[HOW TO COMPLETE THIS TASK]
Among the records that follow, find each line holding the word "Open" and copy it.

[RECORDED DATA]
——————————
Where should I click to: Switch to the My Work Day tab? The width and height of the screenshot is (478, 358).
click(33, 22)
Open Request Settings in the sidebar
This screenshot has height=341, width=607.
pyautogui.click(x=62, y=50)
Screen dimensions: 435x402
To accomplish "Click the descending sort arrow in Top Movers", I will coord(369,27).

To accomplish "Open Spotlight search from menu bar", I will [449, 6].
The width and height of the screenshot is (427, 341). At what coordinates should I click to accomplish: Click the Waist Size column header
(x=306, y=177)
——————————
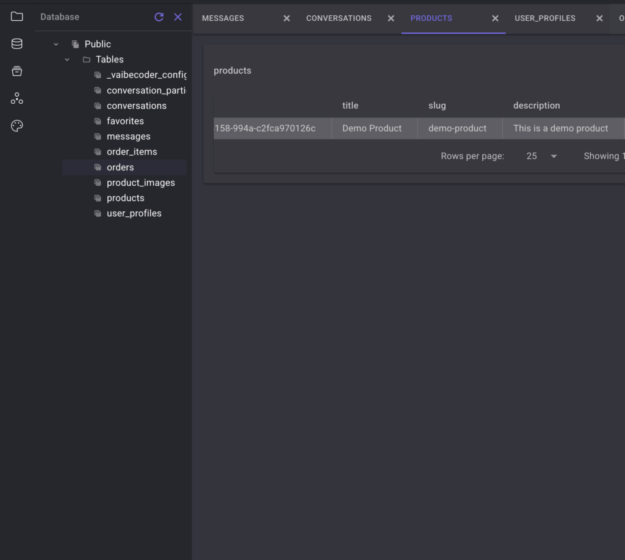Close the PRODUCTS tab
——————————
[EXERCISE RESULT]
Open Request Settings in the sidebar
To accomplish "Open Spotlight search from menu bar", I will [449, 6].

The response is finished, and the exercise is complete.